Decanting refers to the distribution of trust property of one trust (the “first trust”) to another trust (the “second trust”). Over the past several years, the number of states specifically authorizing decanting by statute has grown rapidly. As of March 2014, at least twenty-two states have passed or proposed a state decanting statute.
Notwithstanding this proliferation of decanting statutes at the state level, the Internal Revenue Service (the “IRS”) has not provided authoritative guidance regarding the proper tax treatment of decanted trusts. In Notice 2011-101, the IRS invited comments from the public regarding the income, gift, estate and generation-skipping transfer tax issues arising from decanting. In response, the IRS received comments from many well-respected national groups but still has not issued guidance. In fact, to the contrary, the IRS continues to list certain decanting transactions on its “no ruling list” pursuant to Rev. Proc. 2014-3, and has not added decanting to its Priority Guidance Plan, all of which suggests that guidance will not be forthcoming in the near future. Meanwhile, trustees decanting trusts today must determine with their legal and other tax advisors how to report the distribution of trust assets from the first trust to the second trust without such guidance.
With respect to income tax reporting, one issue all trustees decanting a trust will face is whether the second trust should be treated as a new trust or a continuation of the first trust for income tax purposes.
If the second trust is treated as a new trust, the decanting will be treated as a distribution from the first trust to the second trust. Section 661 of the Internal Revenue Code would permit the first trust to deduct the value of the distribution from its taxable income, and Section 662 of the Internal Revenue Code would cause the second trust to realize that income. In practice, the trustee of the first trust would: (i) distribute all of its assets to the trustee of the second trust; (ii) file a final return; and (iii) complete a Schedule K-1. And, the trustee of the second trust would: (i) receive all the assets of the first trust; (ii) apply for a new tax identification number; and (iii) file its first return. An advantage of this approach is that the filing of the first trust’s final return puts the IRS on notice of the decanting and termination of the first trust, which, in turn, begins tolling the statute of limitations on any arguments the IRS might raise about whether the decanting is a non-taxable event for income tax purposes.

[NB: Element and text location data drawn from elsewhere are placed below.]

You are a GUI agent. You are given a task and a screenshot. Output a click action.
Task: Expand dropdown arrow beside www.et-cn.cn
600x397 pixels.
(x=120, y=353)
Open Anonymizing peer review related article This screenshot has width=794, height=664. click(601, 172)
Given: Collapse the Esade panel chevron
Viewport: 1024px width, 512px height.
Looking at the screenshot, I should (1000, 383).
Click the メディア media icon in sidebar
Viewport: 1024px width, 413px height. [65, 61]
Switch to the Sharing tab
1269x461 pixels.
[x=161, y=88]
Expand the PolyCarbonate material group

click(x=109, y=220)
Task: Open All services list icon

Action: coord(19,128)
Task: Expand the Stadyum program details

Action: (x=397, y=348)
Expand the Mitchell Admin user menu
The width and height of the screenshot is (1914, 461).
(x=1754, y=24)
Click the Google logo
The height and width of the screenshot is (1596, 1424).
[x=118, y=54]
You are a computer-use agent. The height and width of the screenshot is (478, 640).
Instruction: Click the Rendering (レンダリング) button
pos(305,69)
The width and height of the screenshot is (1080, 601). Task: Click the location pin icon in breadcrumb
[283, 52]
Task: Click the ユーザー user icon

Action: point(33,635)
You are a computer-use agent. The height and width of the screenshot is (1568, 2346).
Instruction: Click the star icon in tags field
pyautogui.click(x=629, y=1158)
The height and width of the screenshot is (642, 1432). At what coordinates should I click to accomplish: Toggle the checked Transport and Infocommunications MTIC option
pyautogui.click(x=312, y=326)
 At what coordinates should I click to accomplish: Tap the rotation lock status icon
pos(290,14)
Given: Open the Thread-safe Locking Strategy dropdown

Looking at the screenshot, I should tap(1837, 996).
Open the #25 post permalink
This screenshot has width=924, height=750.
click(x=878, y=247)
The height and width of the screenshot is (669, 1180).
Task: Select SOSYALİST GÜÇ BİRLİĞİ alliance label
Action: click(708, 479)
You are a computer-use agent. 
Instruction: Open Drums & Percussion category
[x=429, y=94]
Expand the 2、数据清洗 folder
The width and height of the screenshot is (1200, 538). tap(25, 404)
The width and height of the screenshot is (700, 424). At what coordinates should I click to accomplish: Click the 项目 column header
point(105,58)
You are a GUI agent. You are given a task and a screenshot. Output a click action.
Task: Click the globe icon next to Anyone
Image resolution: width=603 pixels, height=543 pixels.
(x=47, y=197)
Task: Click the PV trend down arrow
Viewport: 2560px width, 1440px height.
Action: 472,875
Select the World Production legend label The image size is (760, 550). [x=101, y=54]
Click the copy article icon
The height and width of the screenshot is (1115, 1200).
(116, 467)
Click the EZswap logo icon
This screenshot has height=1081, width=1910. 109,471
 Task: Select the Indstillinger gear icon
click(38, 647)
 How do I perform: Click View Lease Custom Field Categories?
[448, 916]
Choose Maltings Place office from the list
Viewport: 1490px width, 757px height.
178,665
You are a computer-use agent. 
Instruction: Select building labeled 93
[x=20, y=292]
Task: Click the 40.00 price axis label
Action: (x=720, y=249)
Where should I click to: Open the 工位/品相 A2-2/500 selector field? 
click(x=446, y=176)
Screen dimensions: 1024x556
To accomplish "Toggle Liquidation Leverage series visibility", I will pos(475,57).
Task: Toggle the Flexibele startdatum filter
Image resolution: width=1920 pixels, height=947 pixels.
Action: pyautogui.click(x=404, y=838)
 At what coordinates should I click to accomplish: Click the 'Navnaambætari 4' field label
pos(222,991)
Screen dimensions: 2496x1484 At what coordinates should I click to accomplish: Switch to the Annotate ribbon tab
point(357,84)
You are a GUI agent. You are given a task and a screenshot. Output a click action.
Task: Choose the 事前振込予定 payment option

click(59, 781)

If the second trust is treated as a continuation of the first trust, fewer administrative steps are required. The assets of the first trust are retitled into the name of the second trust, the second trust continues to file returns under the tax identification number of the first trust, and the second trust reports the change of name on its next return. The advantage of this approach is its administrative simplicity. Moreover, this approach is consistent with non-binding rulings from the IRS. For example, under the facts of Private Letter Ruling 2007326002, all the assets of one trust were to be divided and distributed into three successor trusts with substantially the same terms as the original trust. The IRS ruled, among other things, that for federal income tax purposes: (i) the successor trusts would be treated as a continuation of the original trusts; (ii) the transfer of assets would not be a distribution or termination under Section 661; and (iii) the transfer would not result in the realization of any income, gain or loss by the first trust, the successor trusts or any beneficiary of either of them.